Entscheidend ist aber, daß die festgestellten praktischen Kenntnisse und Fähigkeiten, deren Unvollständigkeit die Revisionswerberin nicht rügt, tatsächlich nicht über die von ungelernten Arbeitskräften hinausgehen.

Der Ausbildungsplan zum ländlichen Hauswirtschaftsgehilfen, der auf Grund der Verordnung der Lehrlings- und Fachausbildungsstelle der Landeslandwirtschaftskammer für Tirol vom 12.7.1967 erging und auf § 105 der Landarbeitsordnung für Tirol beruht, sieht bestimmte namentlich aufgezählte Kenntnisse und Fertigkeiten in der Hauswirtschaft (Wohnung, Haushaltspflege, Haushaltstechnik), Ernährung (Ernährungslehre, Kochlehre und Kochen), Vorratshaltung, Bekleidung (Materialienkunde, Schnittzeichnen, Nähen und Stricken), Gesundheits- und Krankenpflege einschließlich Erster Hilfe, Gartenbau und Tierhaltung, Staatsbürgerkunde, Standeskunde, Lebenskunde, beruflicher Schriftverkehr und berufliches Rechnen vor.

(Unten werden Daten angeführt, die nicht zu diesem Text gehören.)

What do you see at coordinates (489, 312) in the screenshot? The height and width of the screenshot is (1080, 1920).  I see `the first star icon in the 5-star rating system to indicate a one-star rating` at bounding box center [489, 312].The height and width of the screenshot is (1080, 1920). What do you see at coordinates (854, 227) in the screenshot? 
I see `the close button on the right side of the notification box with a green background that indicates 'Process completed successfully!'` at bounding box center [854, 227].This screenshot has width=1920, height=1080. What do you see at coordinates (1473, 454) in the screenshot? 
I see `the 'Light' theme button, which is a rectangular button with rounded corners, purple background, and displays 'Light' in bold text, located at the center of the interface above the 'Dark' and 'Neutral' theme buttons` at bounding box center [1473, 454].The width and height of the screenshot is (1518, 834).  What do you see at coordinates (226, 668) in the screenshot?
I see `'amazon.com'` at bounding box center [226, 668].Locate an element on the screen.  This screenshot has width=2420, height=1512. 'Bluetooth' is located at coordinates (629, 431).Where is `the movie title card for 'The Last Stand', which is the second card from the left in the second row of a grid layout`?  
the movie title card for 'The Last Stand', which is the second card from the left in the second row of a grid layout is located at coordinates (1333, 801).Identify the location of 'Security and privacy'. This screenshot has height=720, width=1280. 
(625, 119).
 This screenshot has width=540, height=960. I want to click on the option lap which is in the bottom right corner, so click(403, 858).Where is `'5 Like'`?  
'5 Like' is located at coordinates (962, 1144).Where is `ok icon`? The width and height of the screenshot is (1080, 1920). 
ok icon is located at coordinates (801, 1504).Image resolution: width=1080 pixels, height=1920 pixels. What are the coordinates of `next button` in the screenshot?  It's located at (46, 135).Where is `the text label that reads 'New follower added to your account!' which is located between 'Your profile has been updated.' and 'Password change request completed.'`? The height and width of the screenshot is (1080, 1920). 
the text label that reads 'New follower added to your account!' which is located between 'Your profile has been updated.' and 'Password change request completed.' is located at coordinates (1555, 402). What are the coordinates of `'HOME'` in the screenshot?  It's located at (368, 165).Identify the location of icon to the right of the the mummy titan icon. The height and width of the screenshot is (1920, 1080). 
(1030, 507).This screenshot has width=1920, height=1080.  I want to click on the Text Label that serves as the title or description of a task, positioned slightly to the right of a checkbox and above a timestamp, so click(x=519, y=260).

In der Fachrichtung ländliche Hauswirtschaft sind daher unter anderem Kenntnisse der Grundlagen der pflanzlichen und tierischen Produktion sowie ein Einblick in die Arbeit des Landwirtes erforderlich. Darunter fällt aber nicht nur das Versorgen der Tiere, das Melken, Putzen, Striegeln und Ausmisten des Stalles, sondern, um überhaupt qualifizierte und nichtqualifizierte Arbeitnehmer unterscheiden zu können, sind auch die Kenntnisse der Grundlagen der Fütterung, der Aufzucht und der sonstigen Grundlagen der Nutzviehhaltung (Kleintierhaltung) aber auch der Düngung und des Pflanzenschutzes, der Fruchtbarkeit des Bodens sowie im Bereich der Haushaltsführung die Vorratshaltung sowie kleine Reparatur- und Instandhaltungsarbeiten im Haushalt, die Herstellung und Ausbesserung von Wäsche- und Kleidungsstücken etc von grundlegender Bedeutung. Ziel der Ausbildung ist die selbständige Berufstätigkeit in der Land- und Forstwirtschaft. Hiezu stellte das Erstgericht lediglich fest, daß die Klägerin bei der Versorgung von Vieh wie auch der Bestellung von Feldern mitgeholfen hat. Ihre Kenntnisse und Fähigkeiten in der Haushaltsführung erschöpfen sich nach den Feststellungen insbesondere in Putzen, Bügeln und Kochen.

Diese tatsächlich erworbenen Kenntnisse und Fähigkeiten sind nicht jenen im Lehrberuf ländliche Hauswirtschaft gleichzuhalten, sondern umfassen nur Kenntnisse auf Teilgebieten des Lehrberufes, die jeder Unqualifizierte in der ländlichen Hauswirtschaft Tätige beherrscht, während gelernte Gehilfen umfangreichere Tätigkeitsbereiche in der Praxis zu beherrschen haben.

Daß die Klägerin mit ihrem Wissen im Bereich der ländlichen Hauswirtschaft eine solche so zu führen vermag, daß schwerwiegende Mängel vermieden werden ist eine Schlußfolgerung, die der Sachverständige auf Grund seiner theoretischen Abprüfung des Wissens der Klägerin zieht, ändert aber an den dargelegten Überlegungen nichts.

Für die Qualifikation nach § 255 Abs 2 ASVG ist nicht das jetzige theoretische Wissen, sondern sind die durch Praxis erworbenen und dort erforderlichen Kenntnisse und Fähigkeiten entscheidend. Die in der Praxis erworbenen und festgestellten Kenntnisse und Fähigkeiten der Klägerin sind aber nicht denjenigen im Lehrberuf ländliche Hauswirtschaftsgehilfin gleichzuhalten.

Die Kostenentscheidung beruht auf § 77 Abs. 2 Z 1 lit b ASGG.